Por Walter Vargas - Para LA GACETA - Buenos Aires
Cuando el fútbol profesional estaba en sus albores (siglo XX, década del 30) Uruguay ya era una potencia futbolera: campeón olímpico y campeón mundial. Y en años recientes, cuando el fútbol profesional ha llegado a siderales niveles de expansión (social, cultural, económica, etcétera), Uruguay pisó fuerte en Sudáfrica y despabiló a legos, necios y despistados de por lo menos cuatro continentes.

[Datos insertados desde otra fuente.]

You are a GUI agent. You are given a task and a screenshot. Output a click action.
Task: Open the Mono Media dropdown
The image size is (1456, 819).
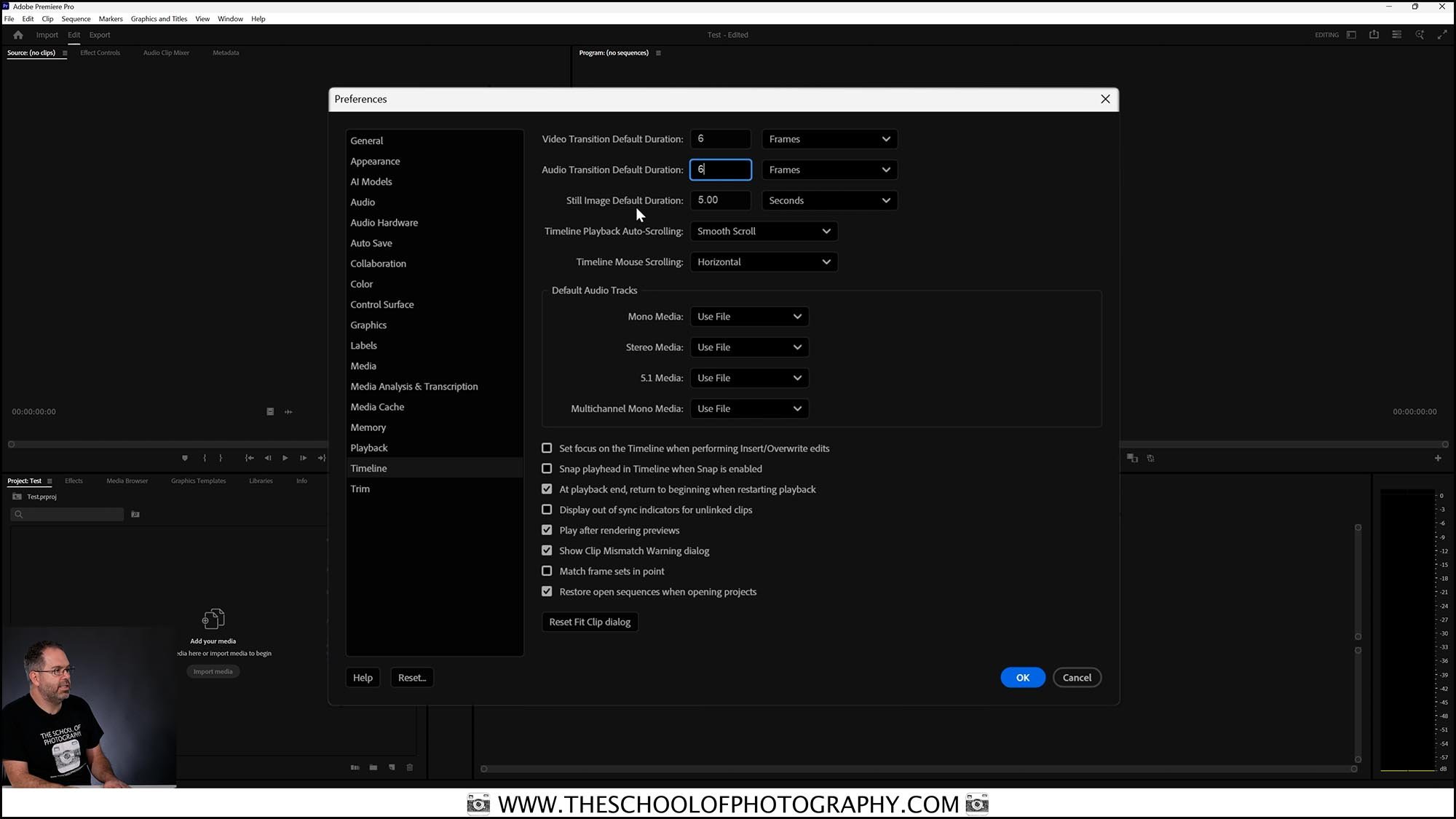coord(749,316)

Eduardo Galeano (más uruguayo que el mate amargo en la rambla de Montevideo) no pudo ni quiso resistir la tentación de aportar lo suyo, de honrar al cautivador juego de la pelota número 5, y allá por 1995 publicó El fútbol (a sol y sombra), una compilación de ensayos breves que tal vez no tengan el rigor de Las venas abiertas de América Latina o de Memoria del fuego, pero sí conservan una mirada aguda, un corpus ideológico definido, una prosa certera y una resuelta búsqueda de una narrativa poética, o de una poética de la narrativa: de un modo de narrar que sin renunciar a eventuales asperezas sea capaz de labrar su propia estética.
Que de allí, justamente, emanan las devociones futboleras de Galeano: de la vocación de enaltecer la belleza. En este caso, la de un deporte que, según juzga, ha ido perdiendo esplendor conforme avanzaron la tecnocracia profesional, la apología de la velocidad y de la fuerza y, en última instancia, la voracidad lucrativa.
Dice Galeano, en Confesión del autor, que a la larga ha terminado por asumir la identidad de un mendigo del buen fútbol, que va por el mundo sombrero en mano, suplicando, en cada estadio, “una linda jugadita, por amor de Dios”.